# Records provided:
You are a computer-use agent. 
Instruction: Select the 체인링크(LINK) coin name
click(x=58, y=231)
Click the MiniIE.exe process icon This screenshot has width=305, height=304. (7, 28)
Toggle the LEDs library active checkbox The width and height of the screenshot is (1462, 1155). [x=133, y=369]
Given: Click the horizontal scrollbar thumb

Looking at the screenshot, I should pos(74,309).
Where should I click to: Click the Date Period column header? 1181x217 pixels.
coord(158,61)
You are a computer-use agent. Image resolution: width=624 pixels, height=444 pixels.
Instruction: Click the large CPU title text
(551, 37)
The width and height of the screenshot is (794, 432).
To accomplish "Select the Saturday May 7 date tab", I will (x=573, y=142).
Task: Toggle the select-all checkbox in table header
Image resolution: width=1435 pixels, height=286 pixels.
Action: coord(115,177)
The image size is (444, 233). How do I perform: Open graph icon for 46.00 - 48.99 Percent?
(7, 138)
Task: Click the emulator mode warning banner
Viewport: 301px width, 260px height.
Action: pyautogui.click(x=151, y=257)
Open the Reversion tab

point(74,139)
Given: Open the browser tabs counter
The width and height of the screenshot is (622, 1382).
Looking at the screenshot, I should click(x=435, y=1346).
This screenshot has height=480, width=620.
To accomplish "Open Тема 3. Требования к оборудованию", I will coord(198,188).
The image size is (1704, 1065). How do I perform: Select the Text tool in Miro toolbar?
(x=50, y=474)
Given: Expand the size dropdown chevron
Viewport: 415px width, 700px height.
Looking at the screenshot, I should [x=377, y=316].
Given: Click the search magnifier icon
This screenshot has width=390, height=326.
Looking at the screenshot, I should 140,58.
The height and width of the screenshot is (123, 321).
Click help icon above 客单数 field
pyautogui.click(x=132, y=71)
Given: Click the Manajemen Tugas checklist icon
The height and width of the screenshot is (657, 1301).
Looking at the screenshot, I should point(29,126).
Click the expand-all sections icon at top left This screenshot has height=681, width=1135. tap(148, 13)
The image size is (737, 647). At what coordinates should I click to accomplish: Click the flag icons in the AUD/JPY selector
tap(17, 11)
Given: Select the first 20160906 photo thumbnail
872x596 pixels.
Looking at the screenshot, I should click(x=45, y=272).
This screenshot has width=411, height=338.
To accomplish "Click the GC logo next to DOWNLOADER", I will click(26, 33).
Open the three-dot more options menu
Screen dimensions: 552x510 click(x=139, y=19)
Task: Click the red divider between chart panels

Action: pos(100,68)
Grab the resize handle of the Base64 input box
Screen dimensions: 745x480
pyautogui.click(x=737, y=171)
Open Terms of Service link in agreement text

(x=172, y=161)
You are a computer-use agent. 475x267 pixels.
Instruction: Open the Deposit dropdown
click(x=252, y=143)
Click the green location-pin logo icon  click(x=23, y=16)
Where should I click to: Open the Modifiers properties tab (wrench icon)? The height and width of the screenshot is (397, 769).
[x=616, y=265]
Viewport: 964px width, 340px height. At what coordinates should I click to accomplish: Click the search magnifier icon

# Prompt:
Find the line with "This screenshot has height=480, width=620." in the entries above. Retype it and each line after it, exactly, through the line with "Given: Click the search magnifier icon", and stop there.

# Output of the task:
This screenshot has height=480, width=620.
To accomplish "Open Тема 3. Требования к оборудованию", I will coord(198,188).
The image size is (1704, 1065). How do I perform: Select the Text tool in Miro toolbar?
(x=50, y=474)
Given: Expand the size dropdown chevron
Viewport: 415px width, 700px height.
Looking at the screenshot, I should [x=377, y=316].
Given: Click the search magnifier icon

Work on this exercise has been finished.